Bayer was charged with knowingly providing Medicaid incorrect data regarding pricing of prescription drugs, preventing Medicaid from receiving discounts to which it was entitled.

And it's not just stealing with Bayer.

Check this out:

The Times of London reported earlier this year that the giant pharmaceutical company used students (John Vidal, Eco Sounding The Guardian , February 4, 2004) to test a "highly hazardous" pesticide linked to serious disorders.

Bayer CropScience, of Mannheim, Germany, paid the students, mostly from Heriot Watt University, Edinburgh, about $450 each to consume the pesticide, according to the report by Times medical correspondent Lois Rogers. Experts are worried that cash-strapped students are vulnerable targets for researchers.

According to the report, Bayer is using the results of the study, conducted between 1998 and 2000, to argue that restrictions on pesticide use should be eased, because no immediate adverse effects were suffered.

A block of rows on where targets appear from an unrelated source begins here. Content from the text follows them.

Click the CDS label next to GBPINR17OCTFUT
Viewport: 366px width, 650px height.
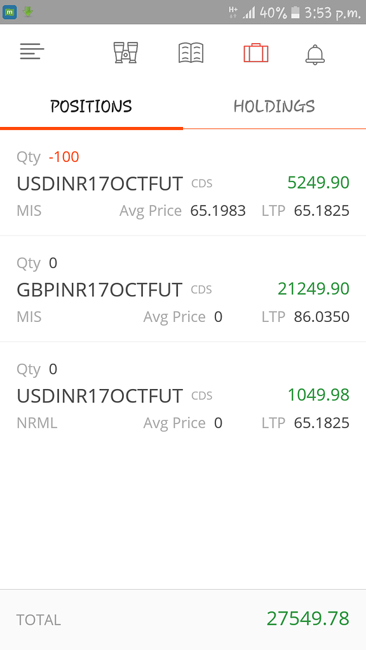pos(201,289)
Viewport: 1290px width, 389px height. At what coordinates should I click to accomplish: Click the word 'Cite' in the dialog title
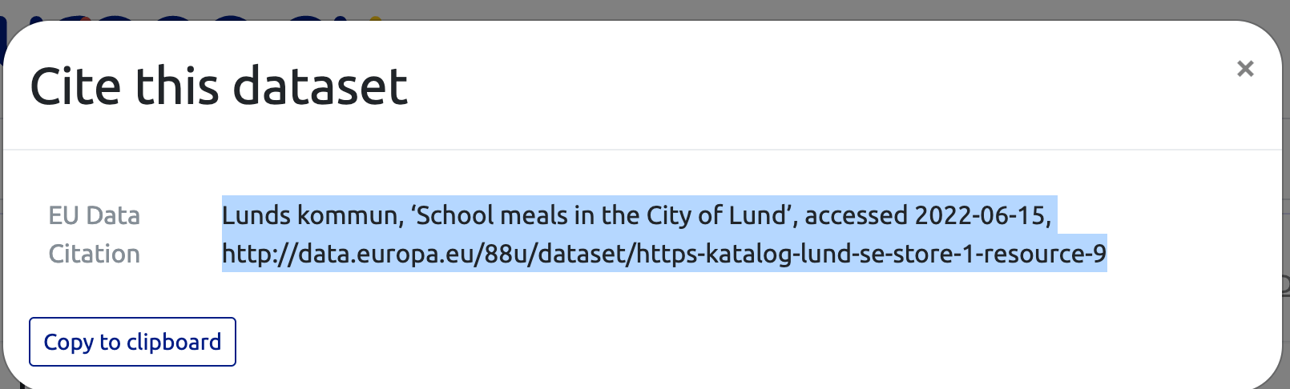pyautogui.click(x=75, y=86)
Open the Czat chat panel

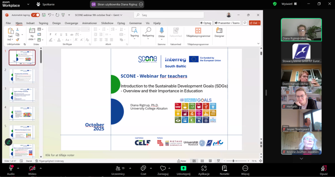[143, 168]
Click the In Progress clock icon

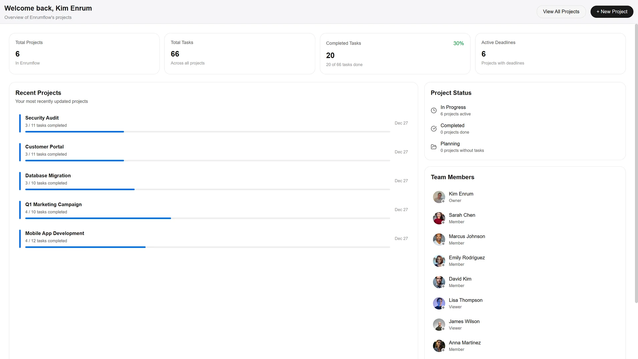pos(434,110)
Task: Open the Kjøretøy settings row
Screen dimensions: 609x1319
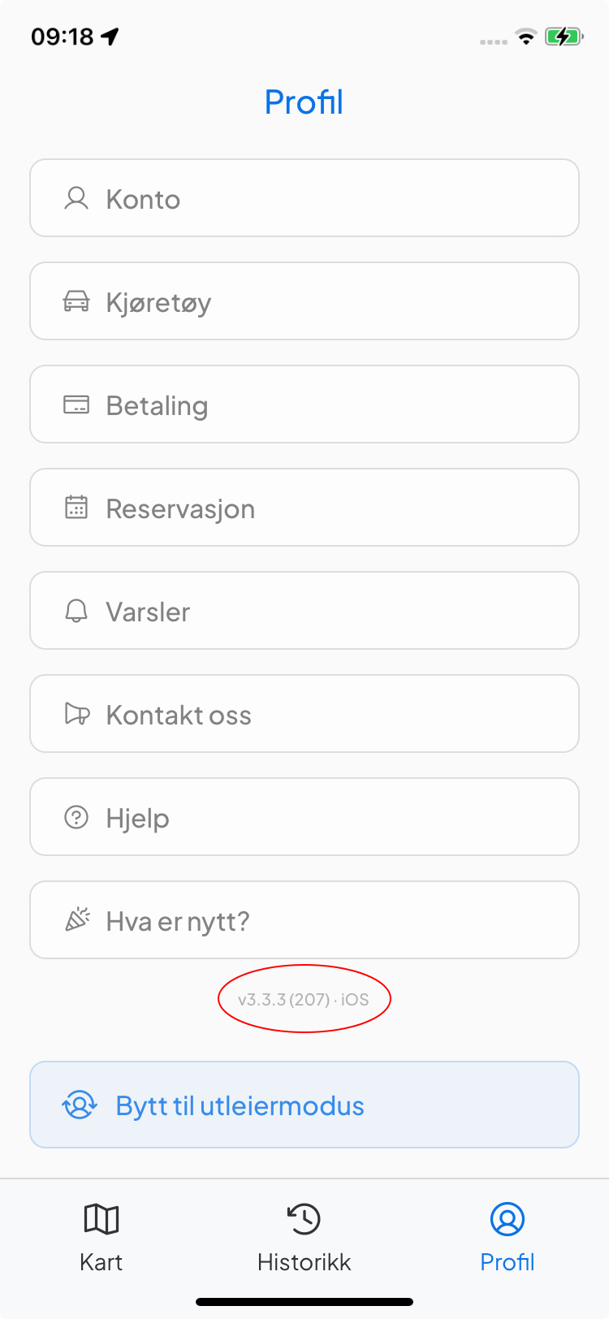Action: (305, 301)
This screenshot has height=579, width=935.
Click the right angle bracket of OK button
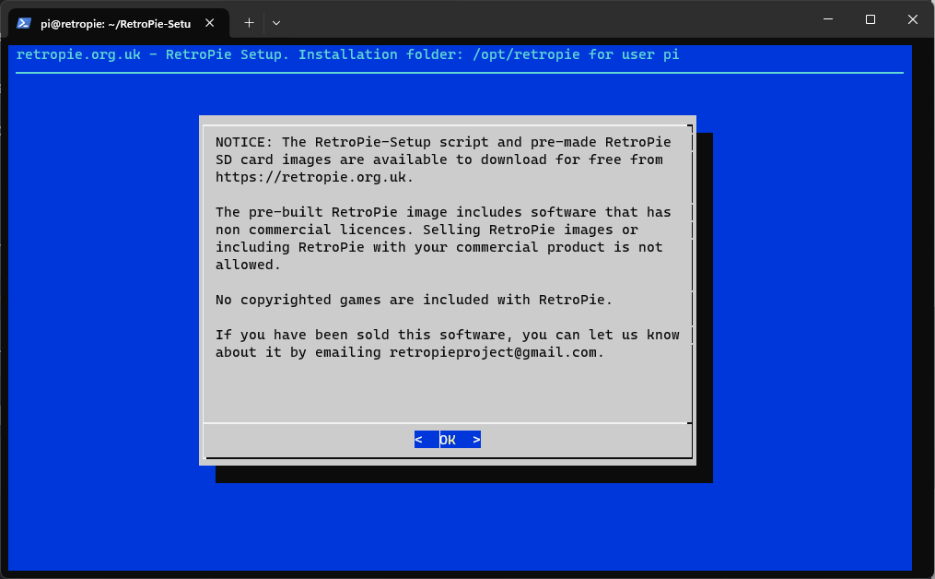pos(476,440)
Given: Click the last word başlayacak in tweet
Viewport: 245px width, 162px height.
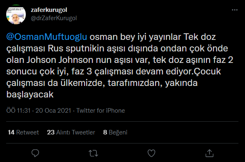Looking at the screenshot, I should (30, 95).
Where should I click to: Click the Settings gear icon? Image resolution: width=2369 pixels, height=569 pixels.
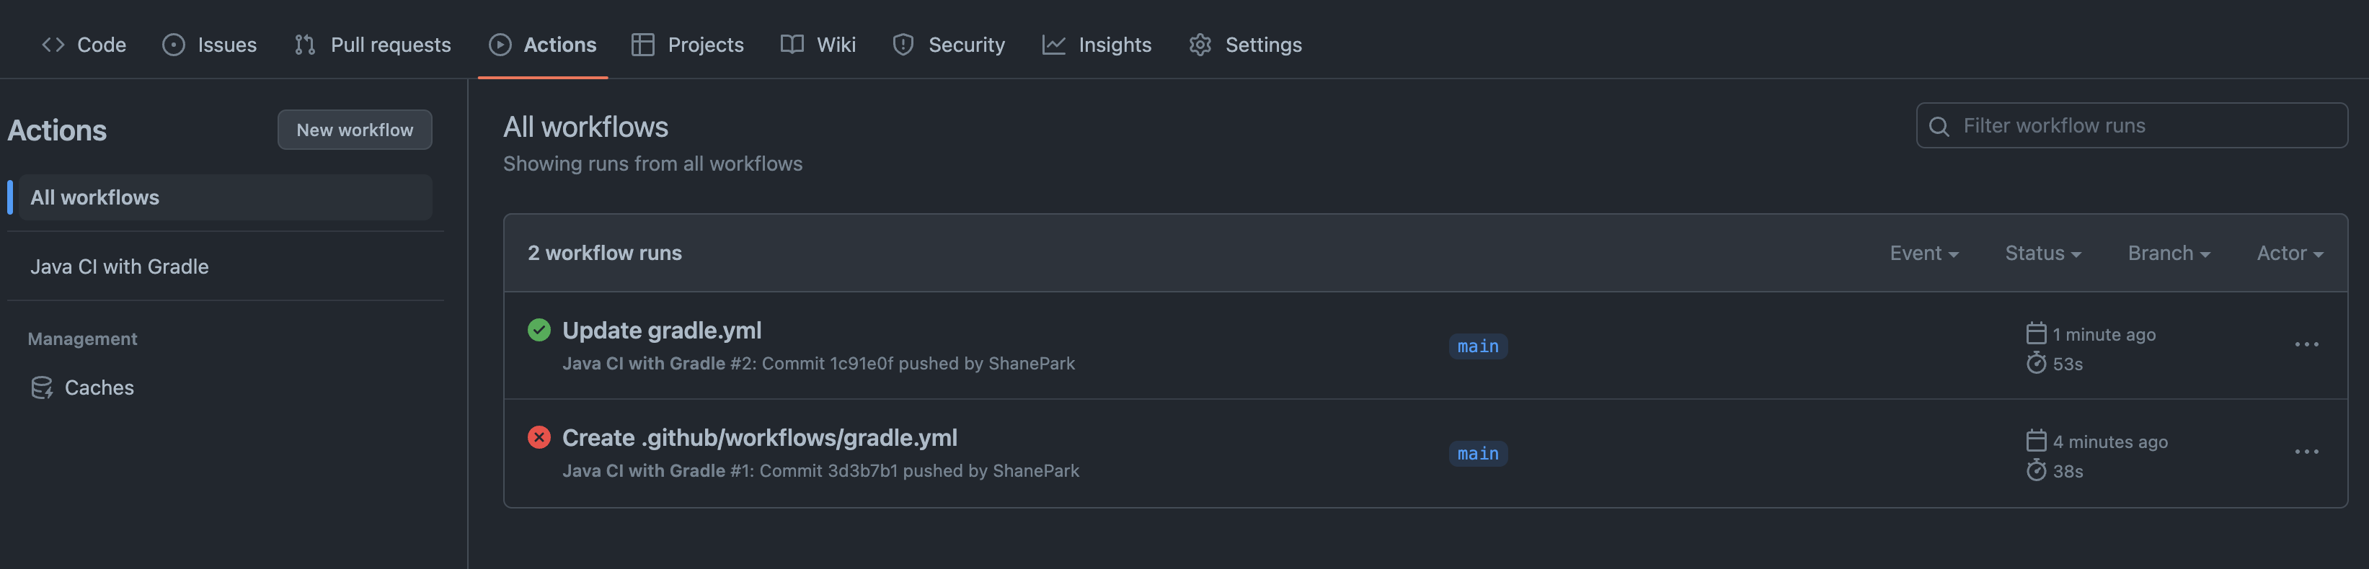[1199, 44]
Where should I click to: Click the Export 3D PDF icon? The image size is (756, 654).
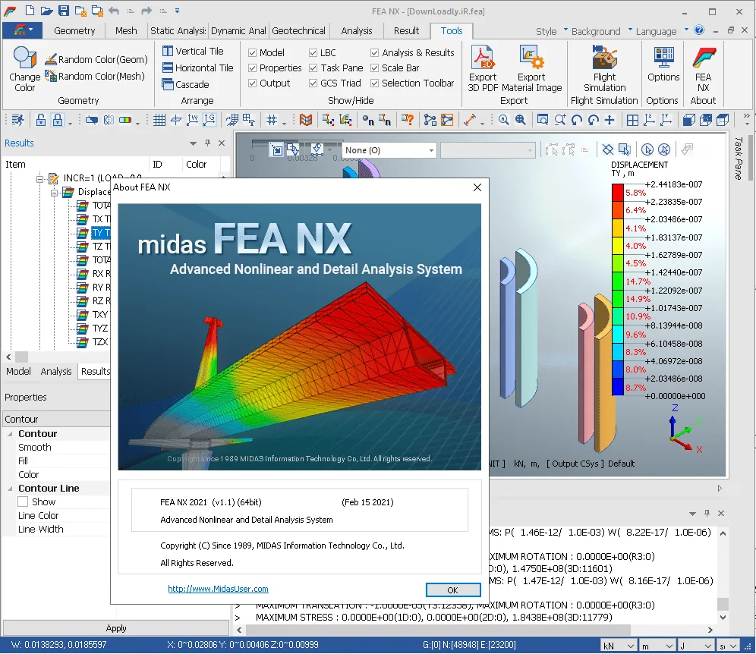[x=482, y=58]
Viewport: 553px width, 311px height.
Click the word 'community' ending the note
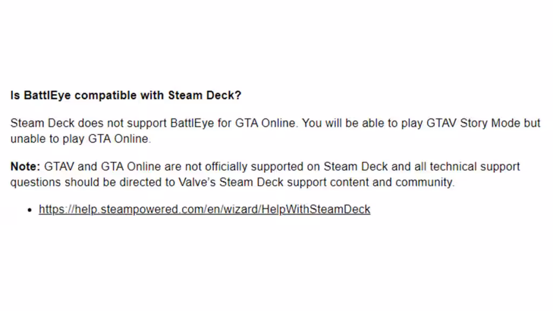424,182
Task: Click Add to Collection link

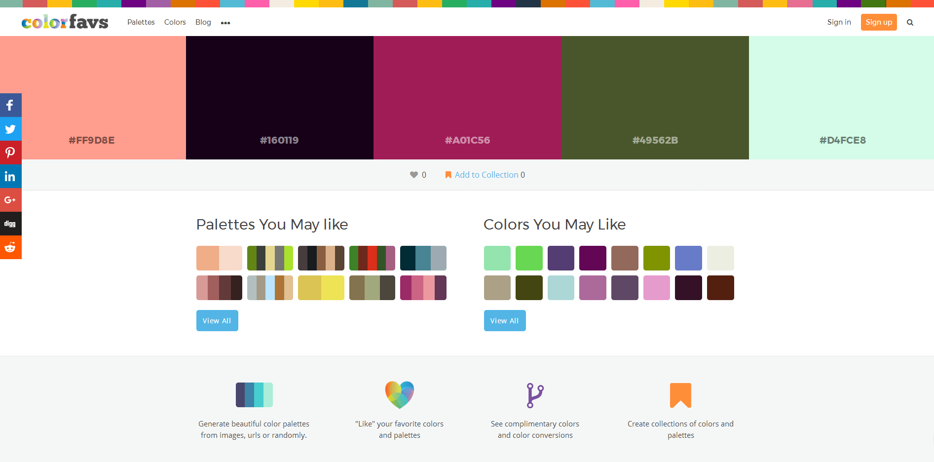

In April, the company said it was trying to settle an additional 500 lawsuits brought over its anti-cholesterol drug Baycol. The company has already settled 400 of the cases. The announcement came after the New York Times ran a front-page article reporting that newly disclosed company documents indicate that some senior executives at Bayer were aware that their anti-cholesterol drug had serious problems long before the company pulled it from the market.

According to the Times, they include e-mail messages, memos and sworn depositions of executives that suggest that Bayer promoted the drug, Baycol, even as a company analysis found that patients on Baycol were falling ill or dying from a rare muscle condition much more often than patients on similar drugs.